Your objective: All lines from the one with "Screen dimensions: 968x639" through the end of the records below are to be given again exactly, and nothing else.

Entries supplied:
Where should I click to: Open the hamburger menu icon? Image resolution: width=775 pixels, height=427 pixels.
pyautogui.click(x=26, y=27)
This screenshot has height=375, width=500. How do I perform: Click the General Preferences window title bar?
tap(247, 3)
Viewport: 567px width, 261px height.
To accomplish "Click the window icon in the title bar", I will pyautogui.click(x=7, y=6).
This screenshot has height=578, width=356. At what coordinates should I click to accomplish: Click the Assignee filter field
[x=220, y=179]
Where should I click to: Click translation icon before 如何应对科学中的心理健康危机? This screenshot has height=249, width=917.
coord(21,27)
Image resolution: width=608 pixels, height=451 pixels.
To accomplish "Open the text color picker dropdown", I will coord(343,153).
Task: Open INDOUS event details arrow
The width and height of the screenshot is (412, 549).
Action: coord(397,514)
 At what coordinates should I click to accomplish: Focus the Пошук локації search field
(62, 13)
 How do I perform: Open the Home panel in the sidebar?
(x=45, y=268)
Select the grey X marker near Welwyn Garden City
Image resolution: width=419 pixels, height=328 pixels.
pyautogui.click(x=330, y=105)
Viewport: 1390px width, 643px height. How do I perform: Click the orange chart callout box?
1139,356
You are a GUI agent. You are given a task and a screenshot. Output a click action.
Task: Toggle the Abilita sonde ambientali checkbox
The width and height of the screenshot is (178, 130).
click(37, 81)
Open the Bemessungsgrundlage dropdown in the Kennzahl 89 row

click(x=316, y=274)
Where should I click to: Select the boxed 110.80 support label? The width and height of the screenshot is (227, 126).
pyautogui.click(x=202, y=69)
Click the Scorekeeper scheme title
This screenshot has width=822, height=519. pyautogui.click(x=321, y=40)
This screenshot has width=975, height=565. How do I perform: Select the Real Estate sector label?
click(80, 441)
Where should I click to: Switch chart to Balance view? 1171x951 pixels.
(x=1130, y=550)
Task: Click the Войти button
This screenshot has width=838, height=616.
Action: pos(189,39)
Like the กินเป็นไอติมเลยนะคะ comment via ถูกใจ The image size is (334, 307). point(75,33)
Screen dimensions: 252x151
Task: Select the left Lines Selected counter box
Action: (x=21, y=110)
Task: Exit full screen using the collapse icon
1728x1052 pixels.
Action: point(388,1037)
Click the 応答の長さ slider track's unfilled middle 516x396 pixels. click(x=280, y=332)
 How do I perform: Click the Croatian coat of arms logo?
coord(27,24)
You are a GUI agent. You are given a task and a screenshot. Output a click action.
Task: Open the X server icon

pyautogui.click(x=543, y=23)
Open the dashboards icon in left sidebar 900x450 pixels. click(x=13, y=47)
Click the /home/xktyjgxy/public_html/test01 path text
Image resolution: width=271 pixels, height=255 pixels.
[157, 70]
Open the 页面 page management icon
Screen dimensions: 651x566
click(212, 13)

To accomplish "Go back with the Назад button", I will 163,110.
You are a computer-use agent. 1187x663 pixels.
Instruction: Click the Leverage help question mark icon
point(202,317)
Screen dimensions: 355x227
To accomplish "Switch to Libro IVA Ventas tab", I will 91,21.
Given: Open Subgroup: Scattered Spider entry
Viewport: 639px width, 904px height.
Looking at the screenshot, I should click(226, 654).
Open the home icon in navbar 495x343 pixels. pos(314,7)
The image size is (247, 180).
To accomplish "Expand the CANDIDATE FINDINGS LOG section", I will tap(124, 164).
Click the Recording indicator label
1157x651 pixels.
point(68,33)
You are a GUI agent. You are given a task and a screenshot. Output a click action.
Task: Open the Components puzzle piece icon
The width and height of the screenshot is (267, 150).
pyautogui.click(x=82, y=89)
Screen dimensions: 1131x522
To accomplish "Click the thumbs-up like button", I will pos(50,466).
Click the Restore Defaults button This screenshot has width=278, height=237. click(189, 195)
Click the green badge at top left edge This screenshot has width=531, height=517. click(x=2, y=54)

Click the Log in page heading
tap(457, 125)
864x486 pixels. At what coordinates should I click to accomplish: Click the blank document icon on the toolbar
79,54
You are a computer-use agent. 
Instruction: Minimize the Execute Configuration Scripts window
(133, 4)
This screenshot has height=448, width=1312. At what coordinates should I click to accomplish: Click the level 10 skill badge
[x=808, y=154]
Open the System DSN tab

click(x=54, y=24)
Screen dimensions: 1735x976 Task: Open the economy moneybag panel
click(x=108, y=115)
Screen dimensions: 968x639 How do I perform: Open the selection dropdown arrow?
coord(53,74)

Task solution:
Screen dimensions: 968x639 How do I perform: Open the selection dropdown arrow?
coord(53,74)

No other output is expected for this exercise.